1. 1.
    0
    Orta Asya'da böylesine devletler ve imparatorluklar kurarak başarılar elde etmiş olan Türkler, daha sonra çeşitli siyasi, iktisadi, sosyal ve kültürel sebeplerden dolayı zayıflamışlar, düşmanlarına ve dış güçlere karşı olan üstünlüklerini yitirmeye başlamışlardır. Devlet içinde kardeş kavgaları başlamış, iç bunalımlar gün geçtikçe artmaya yüz tutmuştur. Bütün bunların tabii neticesi olarak da Türkler yekpare yaşama biçimini yavaş yavaş kaybetmeye başlamışlardır. Zaten tarih boyunca ortada bir gerçektir ki, Türkler ne zaman kendi iç kavgalarına başlamışlar işte o zaman bozulmaya, dağılmaya, zayıflamaya yüz tutmuşlardır. Ki bize göre bu alışkanlık hala da devam etmektedir. Ne zaman ki inandıkları değerlere karşı olan mesuliyetleri ve samimiyetleri ikinci planda kalmıştır, işte o zaman ferdi ve nefsi gaye ve değerler ön plana çıkmış ve topluluk olarak gerilemeye, başkalarının egemenliğine girmeye başlamışlardır.

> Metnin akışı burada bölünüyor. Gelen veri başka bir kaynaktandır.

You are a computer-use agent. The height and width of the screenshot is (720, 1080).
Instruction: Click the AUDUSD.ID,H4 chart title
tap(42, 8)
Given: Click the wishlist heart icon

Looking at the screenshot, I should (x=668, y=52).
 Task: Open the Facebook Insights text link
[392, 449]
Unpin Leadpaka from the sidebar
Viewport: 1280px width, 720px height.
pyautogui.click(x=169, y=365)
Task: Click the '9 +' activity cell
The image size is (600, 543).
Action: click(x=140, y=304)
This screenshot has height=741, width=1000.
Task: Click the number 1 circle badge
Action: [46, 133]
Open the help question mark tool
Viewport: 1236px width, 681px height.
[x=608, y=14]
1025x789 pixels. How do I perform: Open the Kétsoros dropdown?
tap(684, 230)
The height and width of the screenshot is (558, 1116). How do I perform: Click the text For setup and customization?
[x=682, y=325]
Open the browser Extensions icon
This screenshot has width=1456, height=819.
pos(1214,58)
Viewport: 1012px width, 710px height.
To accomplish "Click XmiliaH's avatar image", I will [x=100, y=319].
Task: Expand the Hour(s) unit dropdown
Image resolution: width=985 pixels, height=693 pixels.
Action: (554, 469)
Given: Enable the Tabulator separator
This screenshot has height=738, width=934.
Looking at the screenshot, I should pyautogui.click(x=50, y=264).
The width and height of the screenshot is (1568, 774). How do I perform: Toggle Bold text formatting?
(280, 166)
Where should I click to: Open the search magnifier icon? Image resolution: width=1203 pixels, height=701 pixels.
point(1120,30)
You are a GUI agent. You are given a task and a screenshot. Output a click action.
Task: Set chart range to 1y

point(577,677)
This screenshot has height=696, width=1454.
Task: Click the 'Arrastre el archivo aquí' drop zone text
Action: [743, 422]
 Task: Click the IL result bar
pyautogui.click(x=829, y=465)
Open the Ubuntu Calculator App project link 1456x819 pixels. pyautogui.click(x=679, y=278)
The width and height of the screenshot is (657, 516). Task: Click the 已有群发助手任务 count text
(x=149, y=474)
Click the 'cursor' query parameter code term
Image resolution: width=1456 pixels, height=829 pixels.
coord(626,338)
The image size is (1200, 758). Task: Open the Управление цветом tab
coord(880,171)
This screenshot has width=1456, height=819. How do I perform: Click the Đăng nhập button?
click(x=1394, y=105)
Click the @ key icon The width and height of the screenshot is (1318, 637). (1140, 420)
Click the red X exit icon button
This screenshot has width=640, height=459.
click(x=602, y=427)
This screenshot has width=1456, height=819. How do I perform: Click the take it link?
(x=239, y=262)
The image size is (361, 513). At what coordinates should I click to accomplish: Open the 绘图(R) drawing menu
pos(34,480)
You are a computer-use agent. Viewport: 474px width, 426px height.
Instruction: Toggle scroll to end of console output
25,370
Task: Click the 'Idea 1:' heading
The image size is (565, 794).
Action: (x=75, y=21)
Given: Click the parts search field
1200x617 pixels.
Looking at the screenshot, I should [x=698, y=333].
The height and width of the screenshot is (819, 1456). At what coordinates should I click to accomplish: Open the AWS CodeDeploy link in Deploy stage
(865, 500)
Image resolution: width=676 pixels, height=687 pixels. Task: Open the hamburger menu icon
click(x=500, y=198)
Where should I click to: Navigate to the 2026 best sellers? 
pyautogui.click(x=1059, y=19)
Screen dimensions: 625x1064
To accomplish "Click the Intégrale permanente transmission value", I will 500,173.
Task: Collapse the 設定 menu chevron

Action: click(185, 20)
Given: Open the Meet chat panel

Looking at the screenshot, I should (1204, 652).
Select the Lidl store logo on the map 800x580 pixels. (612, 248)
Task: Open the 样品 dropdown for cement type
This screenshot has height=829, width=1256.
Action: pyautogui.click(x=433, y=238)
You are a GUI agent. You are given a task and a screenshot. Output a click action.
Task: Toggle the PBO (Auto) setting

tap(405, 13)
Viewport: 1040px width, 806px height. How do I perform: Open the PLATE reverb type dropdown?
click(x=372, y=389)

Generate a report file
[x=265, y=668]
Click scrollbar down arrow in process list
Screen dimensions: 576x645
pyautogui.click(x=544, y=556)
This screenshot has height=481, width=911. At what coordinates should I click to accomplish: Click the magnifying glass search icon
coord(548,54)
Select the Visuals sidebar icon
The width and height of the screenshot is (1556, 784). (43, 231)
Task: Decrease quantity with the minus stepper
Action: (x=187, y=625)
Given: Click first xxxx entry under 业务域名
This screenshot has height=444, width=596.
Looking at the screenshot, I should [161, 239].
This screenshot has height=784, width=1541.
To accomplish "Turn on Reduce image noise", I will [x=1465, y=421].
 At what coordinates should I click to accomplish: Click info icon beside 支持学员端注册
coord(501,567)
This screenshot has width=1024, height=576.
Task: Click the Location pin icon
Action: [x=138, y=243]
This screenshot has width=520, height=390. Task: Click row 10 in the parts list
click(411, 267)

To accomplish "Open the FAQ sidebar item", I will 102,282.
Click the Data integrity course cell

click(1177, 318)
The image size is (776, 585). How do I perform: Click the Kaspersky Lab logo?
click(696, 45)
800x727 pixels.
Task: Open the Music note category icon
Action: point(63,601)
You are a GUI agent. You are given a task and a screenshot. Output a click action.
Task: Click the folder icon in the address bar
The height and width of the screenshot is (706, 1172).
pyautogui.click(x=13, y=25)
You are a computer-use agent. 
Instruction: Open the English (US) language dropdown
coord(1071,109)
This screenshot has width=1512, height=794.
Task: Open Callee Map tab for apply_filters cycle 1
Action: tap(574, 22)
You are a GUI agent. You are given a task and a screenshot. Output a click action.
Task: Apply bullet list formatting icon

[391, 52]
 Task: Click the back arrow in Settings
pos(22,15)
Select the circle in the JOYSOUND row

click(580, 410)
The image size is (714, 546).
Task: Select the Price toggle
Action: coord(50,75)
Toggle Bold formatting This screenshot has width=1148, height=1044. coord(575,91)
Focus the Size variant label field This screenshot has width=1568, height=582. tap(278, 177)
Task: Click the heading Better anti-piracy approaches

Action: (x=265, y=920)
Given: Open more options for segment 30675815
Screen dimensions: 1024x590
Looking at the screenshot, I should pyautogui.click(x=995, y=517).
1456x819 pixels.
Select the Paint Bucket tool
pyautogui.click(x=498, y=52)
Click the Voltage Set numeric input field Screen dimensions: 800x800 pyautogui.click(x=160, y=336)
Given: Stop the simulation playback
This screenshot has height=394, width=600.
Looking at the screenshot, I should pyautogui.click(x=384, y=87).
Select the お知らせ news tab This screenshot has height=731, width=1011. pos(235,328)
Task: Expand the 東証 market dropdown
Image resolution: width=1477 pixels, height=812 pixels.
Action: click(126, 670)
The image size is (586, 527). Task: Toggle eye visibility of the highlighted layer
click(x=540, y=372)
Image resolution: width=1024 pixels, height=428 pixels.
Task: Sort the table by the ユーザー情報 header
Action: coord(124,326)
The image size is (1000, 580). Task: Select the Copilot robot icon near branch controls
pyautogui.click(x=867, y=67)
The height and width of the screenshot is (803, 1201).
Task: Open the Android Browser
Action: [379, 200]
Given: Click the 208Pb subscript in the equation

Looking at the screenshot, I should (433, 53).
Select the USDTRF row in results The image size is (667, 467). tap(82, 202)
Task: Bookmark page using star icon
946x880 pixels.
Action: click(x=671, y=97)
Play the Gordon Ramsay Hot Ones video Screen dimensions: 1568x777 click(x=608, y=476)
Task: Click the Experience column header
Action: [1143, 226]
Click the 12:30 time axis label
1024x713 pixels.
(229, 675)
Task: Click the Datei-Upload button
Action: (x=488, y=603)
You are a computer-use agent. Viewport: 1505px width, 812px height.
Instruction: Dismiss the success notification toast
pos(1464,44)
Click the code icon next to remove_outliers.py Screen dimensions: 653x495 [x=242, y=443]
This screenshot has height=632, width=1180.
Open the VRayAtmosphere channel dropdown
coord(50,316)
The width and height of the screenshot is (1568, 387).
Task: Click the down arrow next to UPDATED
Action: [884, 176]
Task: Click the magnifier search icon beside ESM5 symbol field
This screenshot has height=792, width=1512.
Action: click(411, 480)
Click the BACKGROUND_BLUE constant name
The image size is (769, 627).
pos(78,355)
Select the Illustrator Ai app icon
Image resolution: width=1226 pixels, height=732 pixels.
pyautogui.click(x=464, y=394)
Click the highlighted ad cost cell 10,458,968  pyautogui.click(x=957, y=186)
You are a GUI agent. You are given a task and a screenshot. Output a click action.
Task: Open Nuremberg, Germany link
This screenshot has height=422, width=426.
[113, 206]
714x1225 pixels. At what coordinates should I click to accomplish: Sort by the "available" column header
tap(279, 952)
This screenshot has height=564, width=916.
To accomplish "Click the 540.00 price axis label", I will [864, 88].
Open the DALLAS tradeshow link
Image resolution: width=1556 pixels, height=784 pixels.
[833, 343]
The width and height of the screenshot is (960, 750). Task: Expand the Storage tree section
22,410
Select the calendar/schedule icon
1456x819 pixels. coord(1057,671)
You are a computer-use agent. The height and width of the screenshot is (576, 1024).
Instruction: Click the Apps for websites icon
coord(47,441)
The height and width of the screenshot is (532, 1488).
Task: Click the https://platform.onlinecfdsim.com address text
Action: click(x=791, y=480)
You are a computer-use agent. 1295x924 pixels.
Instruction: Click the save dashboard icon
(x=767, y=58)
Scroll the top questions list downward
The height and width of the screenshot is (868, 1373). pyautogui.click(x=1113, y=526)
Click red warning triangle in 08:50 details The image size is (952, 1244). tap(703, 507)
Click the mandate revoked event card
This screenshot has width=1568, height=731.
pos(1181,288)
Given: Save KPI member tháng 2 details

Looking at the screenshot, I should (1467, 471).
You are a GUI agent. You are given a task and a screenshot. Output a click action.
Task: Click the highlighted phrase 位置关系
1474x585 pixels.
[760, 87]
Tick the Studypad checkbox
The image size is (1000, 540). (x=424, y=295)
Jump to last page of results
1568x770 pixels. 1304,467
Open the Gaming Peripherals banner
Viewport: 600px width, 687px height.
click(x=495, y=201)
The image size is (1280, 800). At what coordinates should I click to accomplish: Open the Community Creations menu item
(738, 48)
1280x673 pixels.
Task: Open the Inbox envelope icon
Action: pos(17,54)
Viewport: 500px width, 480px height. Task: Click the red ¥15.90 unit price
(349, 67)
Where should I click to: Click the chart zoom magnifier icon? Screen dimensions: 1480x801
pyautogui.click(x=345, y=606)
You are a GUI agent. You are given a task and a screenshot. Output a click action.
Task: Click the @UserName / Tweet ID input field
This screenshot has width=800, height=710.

    Orta Asya'da birlik ve beraberliklerini yitiren Türkler, iktisadi yönden de pek iyi değillerdi. Orta Asya'nın Bozkır iklimi, coğrafi durumun müsait olmaması, iklimin sıcak ve kurak olması da Türkleri rahatsız eden, onları yeni arayışlara ve hal çareleri bulmaya sevkeden amiller olarak zikredilmektedir.

    Nitekim Kafesoğlu'nun da belirttiği gibi tarihi kayıtlarda Türk göçlerinin de iktisadi sıkıntı, yani Türk anayurt topraklarının geçim bakımından yetersiz kalması dolayısıyla olduğu bir gerçektir. Büyük ölçüde kuraklık, nüfus kalabalıklığı ve otlak darlığı Türkleri göçe mecbur etmiştir.

    içinde bulundukları siyasi ve iktisadi durumun bu zorluklarını gözönünde bulunduran Türkler, kendilerine daha iyi ve daha uygun yerler aramak gayesiyle anavatanlarından bir bir ayrılmaya başladılar. Türklerin bır kısmı Hazar denizinin kuzeyinden Avrupa'ya doğru, diğer bir kısmı da Hazar denizinin güneyinden iran ve iran üzerinden de Anadolu'ya doğru göç ettiler.

    özet: moğol baskısını göremiyorum bin? zütünde patlasın şukelalar.